You’ll spend most of your time in the Tone Mapping section when you use this product, so the image on the right shows what it looks like. Scott Kelby offers a decent explanation of Tone Mapping with Photomatix in his book The Adobe Photoshop CS4 Book for Digital Photographers, and there’s a great tutorial included in the product, so I’ll not dive to deep into Tone Mapping in this review.
The cool thing about this product is that they also make a Lightroom add-in which works very well from my experience. Here’s a shot of what you get when you generate a HDR image from within the stand-alone user-interface on the left, and from Lightroom 2.4 on the right:
As you can see the Lightroom version also includes the Blend Exposures option built right in and has a cool option to re-import the newly created output file back into Lightroom. The only awkward thing I noticed is that you have to go File | Export with Preset and choose Photomatix Pro from the menu (or directly in the export dialog) to get to this option. This is a bit different than other add-ins I’ve used in Lightroom.
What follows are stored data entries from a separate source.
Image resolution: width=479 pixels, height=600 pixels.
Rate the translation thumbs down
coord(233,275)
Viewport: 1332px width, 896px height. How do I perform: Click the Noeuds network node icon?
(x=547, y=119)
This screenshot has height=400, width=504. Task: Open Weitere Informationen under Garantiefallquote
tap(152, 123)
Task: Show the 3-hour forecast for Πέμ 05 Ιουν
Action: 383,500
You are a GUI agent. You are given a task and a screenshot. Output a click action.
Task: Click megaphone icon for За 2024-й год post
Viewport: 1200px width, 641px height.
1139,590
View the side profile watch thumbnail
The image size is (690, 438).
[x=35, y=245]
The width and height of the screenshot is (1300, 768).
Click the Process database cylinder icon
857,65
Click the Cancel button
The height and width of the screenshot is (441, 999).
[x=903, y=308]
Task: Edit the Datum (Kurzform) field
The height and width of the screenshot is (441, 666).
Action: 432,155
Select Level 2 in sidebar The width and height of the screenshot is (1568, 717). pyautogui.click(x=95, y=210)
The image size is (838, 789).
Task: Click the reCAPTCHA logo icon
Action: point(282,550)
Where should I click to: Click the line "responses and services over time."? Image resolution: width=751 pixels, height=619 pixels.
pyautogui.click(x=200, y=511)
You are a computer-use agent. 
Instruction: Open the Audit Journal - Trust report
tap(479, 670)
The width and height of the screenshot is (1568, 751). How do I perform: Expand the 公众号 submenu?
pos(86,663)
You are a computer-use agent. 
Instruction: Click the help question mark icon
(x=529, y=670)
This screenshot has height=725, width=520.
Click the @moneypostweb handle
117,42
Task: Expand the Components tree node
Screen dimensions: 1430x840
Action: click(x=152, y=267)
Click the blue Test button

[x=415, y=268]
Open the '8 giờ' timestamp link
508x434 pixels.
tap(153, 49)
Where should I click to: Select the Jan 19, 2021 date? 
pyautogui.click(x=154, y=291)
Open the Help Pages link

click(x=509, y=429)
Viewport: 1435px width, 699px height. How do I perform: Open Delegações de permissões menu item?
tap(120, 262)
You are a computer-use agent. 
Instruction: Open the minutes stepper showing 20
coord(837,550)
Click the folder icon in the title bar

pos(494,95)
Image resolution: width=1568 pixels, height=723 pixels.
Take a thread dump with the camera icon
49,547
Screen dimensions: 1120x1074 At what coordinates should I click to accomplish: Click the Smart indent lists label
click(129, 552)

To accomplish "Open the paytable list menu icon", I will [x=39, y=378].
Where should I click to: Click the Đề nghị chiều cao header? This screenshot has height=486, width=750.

To determine just how Photomatix compares to my normal processing methods, I processed this photo in 6 different ways to and compare them below. Here’s quick summary of what was done with each version:
Original – This is the photo as it came out of the camera with default camera settings in Av mode on a Canon 1D-Mark III at f/9.0, 1/200 sec, ISO 200 and 0 exposure compensation using a EF 16-35mm f/2.8L II USM lens zoomed to 19mm (24.7mm effective). It was processed with Adobe Camera Raw 5.3.021 with no modifications and the sharpening amount was set to 0.
Lightroom 2.4 – In this version I made a virtual copy of the original and then processed it the way I’d typically process a photo. I made exposure, recovery, fill light, and blacks adjustments, applied the Punch preset, adjusted the clarity a little more and then chose the Sharpen Landscape preset.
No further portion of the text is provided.